[[ The data open ]]
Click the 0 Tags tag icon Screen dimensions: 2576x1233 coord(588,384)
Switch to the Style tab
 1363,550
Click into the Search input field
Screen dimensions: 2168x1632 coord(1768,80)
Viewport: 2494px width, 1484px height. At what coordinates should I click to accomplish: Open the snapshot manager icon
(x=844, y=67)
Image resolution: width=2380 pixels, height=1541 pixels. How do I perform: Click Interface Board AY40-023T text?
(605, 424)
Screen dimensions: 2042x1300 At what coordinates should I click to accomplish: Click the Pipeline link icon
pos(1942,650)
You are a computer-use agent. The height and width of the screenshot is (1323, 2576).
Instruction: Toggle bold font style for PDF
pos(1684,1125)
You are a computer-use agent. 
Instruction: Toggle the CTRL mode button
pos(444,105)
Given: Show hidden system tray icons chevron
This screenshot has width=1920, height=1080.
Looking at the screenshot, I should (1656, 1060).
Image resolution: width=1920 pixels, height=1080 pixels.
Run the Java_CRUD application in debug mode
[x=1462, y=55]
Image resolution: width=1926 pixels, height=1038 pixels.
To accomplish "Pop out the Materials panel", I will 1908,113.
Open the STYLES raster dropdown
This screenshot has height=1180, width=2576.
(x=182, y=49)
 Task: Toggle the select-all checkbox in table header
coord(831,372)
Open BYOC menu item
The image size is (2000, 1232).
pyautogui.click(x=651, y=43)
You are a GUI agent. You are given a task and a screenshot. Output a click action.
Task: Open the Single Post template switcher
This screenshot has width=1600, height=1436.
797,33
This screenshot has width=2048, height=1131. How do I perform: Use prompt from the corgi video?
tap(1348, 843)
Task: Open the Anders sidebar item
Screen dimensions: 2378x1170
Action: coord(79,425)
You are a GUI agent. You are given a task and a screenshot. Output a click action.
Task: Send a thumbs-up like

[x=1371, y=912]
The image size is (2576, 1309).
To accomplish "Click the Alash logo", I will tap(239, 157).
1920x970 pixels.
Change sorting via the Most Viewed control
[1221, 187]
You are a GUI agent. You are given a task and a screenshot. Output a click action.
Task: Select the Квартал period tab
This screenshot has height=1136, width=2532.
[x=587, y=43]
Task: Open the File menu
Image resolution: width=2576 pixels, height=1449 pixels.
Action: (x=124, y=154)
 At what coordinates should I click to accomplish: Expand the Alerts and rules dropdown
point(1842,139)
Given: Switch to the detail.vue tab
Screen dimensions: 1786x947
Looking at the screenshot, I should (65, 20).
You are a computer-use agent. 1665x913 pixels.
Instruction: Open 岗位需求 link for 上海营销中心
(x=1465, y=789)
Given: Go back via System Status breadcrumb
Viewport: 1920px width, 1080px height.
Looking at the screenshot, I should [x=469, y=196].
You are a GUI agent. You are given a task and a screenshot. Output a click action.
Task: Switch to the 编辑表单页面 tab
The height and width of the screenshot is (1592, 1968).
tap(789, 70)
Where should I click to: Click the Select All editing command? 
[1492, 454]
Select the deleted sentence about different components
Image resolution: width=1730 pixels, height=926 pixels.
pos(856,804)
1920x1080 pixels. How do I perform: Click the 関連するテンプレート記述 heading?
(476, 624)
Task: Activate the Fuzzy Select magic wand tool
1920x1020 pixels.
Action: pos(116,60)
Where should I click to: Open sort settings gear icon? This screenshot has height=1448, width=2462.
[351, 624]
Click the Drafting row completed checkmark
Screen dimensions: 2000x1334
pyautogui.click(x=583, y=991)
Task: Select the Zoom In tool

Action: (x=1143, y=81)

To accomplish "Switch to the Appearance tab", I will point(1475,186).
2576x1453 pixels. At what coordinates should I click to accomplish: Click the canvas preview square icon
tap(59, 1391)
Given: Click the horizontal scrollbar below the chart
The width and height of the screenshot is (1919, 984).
[[ The data closed ]]
--- Assignment ---
A word-for-word copy of the lines above from the one with "Given: Show hidden system tray icons chevron" through the one with "Given: Switch to the detail.vue tab", inclusive, is the only output wanted.

--- Exercise result ---
Given: Show hidden system tray icons chevron
This screenshot has width=1920, height=1080.
Looking at the screenshot, I should (1656, 1060).
Image resolution: width=1920 pixels, height=1080 pixels.
Run the Java_CRUD application in debug mode
[x=1462, y=55]
Image resolution: width=1926 pixels, height=1038 pixels.
To accomplish "Pop out the Materials panel", I will 1908,113.
Open the STYLES raster dropdown
This screenshot has height=1180, width=2576.
(x=182, y=49)
 Task: Toggle the select-all checkbox in table header
coord(831,372)
Open BYOC menu item
The image size is (2000, 1232).
pyautogui.click(x=651, y=43)
You are a GUI agent. You are given a task and a screenshot. Output a click action.
Task: Open the Single Post template switcher
This screenshot has width=1600, height=1436.
797,33
This screenshot has width=2048, height=1131. How do I perform: Use prompt from the corgi video?
tap(1348, 843)
Task: Open the Anders sidebar item
Screen dimensions: 2378x1170
Action: coord(79,425)
You are a GUI agent. You are given a task and a screenshot. Output a click action.
Task: Send a thumbs-up like

[x=1371, y=912]
The image size is (2576, 1309).
To accomplish "Click the Alash logo", I will tap(239, 157).
1920x970 pixels.
Change sorting via the Most Viewed control
[1221, 187]
You are a GUI agent. You are given a task and a screenshot. Output a click action.
Task: Select the Квартал period tab
This screenshot has height=1136, width=2532.
[x=587, y=43]
Task: Open the File menu
Image resolution: width=2576 pixels, height=1449 pixels.
Action: (x=124, y=154)
 At what coordinates should I click to accomplish: Expand the Alerts and rules dropdown
point(1842,139)
Given: Switch to the detail.vue tab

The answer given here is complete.